Data records:
- - - - - - -
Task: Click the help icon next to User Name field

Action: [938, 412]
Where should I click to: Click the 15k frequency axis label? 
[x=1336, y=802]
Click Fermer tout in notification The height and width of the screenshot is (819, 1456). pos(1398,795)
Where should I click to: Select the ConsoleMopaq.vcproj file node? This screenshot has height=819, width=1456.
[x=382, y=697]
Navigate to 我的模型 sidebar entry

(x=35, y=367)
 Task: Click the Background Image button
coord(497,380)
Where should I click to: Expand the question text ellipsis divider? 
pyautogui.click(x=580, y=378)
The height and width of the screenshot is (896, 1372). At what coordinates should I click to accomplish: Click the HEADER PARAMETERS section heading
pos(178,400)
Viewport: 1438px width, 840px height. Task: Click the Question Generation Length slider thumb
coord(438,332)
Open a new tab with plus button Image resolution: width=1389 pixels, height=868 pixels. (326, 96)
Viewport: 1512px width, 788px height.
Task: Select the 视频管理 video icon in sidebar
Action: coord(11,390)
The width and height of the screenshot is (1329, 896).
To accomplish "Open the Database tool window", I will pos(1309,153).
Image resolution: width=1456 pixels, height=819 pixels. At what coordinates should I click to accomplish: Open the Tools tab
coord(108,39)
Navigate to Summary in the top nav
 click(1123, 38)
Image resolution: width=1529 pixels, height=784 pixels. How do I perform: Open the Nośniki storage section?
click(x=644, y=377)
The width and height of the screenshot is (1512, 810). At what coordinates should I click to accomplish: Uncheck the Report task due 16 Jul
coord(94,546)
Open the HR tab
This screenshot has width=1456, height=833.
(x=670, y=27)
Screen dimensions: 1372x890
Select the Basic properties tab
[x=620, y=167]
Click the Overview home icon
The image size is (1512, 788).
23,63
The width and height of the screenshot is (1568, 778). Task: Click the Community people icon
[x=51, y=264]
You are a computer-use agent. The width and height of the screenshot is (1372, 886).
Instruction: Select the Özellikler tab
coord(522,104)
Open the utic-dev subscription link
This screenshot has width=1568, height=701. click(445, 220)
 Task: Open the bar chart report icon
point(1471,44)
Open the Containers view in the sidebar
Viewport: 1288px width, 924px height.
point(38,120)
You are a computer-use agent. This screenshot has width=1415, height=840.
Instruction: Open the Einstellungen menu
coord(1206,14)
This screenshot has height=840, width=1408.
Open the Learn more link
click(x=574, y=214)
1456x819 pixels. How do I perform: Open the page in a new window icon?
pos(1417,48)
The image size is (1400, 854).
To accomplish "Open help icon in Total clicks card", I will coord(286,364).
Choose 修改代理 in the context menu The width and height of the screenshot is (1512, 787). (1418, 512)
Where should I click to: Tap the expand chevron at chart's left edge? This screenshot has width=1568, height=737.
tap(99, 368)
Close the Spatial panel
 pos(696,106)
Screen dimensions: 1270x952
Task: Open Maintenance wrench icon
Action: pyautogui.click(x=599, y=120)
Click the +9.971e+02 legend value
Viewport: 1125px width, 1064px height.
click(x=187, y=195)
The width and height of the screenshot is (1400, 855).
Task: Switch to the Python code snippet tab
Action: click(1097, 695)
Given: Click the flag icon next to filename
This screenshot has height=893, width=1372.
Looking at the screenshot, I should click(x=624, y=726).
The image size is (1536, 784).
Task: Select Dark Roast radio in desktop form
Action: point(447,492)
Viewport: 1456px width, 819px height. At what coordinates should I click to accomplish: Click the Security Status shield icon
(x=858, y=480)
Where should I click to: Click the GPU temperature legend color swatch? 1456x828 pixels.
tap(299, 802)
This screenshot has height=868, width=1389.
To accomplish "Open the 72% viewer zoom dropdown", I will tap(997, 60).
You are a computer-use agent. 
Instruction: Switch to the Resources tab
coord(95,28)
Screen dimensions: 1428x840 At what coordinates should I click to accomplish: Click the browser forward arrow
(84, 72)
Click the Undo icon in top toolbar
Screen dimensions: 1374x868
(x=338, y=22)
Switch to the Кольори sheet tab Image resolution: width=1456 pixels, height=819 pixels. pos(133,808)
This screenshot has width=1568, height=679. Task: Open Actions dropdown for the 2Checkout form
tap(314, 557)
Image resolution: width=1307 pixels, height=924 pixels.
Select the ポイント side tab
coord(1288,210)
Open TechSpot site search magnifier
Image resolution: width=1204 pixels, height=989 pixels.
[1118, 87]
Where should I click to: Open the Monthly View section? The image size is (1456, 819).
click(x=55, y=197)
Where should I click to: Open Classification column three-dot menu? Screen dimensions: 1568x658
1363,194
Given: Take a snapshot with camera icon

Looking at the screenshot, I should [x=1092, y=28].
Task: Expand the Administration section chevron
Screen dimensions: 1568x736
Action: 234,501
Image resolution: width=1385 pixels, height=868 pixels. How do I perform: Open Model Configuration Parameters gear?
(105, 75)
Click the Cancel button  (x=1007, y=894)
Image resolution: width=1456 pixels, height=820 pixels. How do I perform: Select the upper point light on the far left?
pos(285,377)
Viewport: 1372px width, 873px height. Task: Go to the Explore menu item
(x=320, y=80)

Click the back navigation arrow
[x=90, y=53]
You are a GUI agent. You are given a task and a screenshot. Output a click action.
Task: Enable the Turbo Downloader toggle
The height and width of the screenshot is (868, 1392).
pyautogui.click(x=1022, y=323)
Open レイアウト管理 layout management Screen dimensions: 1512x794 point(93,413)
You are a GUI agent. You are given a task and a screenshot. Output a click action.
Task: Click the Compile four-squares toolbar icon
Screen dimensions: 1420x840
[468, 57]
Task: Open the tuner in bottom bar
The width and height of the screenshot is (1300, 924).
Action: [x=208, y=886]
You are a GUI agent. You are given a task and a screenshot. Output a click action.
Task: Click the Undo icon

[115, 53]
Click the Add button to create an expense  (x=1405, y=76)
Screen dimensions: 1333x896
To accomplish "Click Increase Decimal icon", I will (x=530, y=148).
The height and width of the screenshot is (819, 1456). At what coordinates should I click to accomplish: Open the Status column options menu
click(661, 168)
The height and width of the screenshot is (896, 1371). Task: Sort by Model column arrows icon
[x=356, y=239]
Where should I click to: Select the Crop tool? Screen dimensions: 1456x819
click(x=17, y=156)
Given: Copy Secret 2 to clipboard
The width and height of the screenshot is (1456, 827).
- - - - - - -
| ABOUT THIS EXERCISE |
Scan the records for the word "computer". Copy each line where it turns up.

| ANSWER TO THIS TASK |
You are a computer-use agent. The width and height of the screenshot is (1372, 886).
You are a computer-use agent. This screenshot has width=1415, height=840.
You are a computer-use agent. 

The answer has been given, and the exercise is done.